---- Provided data

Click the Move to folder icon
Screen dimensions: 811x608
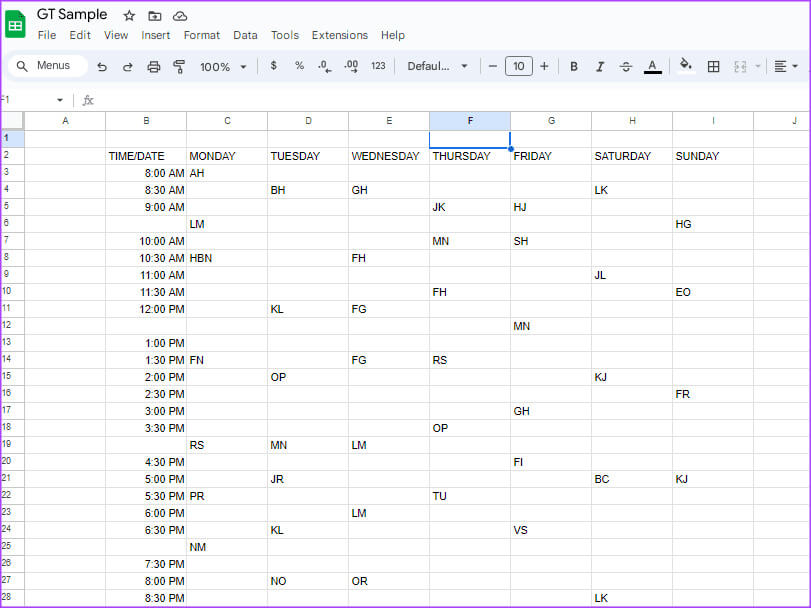point(154,16)
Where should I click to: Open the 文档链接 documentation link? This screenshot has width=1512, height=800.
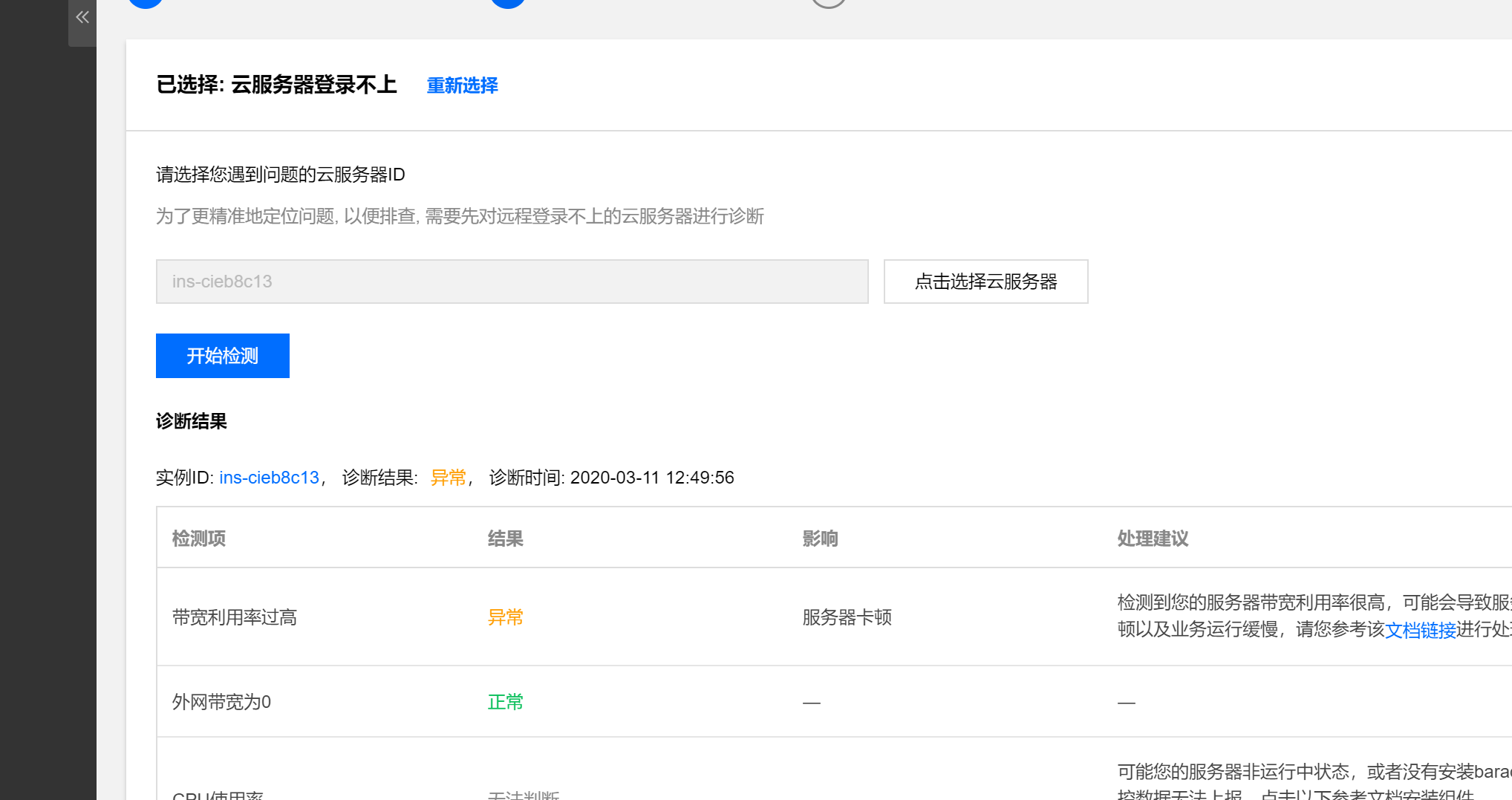(x=1420, y=630)
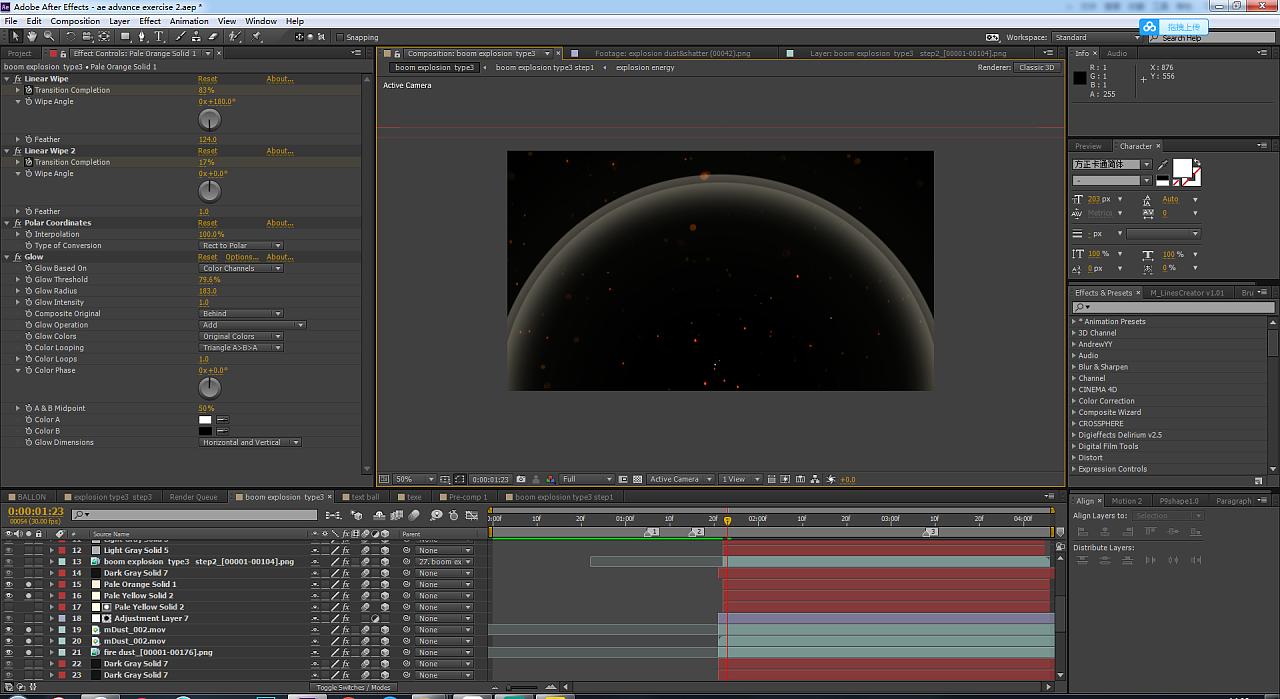
Task: Reset the Polar Coordinates effect
Action: click(x=207, y=223)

--------

§ **What needs to be done**: Give the data again word for word, without images.

§ **Response below**:
Click the Move to folder icon
Screen dimensions: 811x608
point(154,16)
Where should I click to: Open the 文档链接 documentation link? This screenshot has width=1512, height=800.
(x=1420, y=630)
Task: Reset the Polar Coordinates effect
Action: click(x=207, y=223)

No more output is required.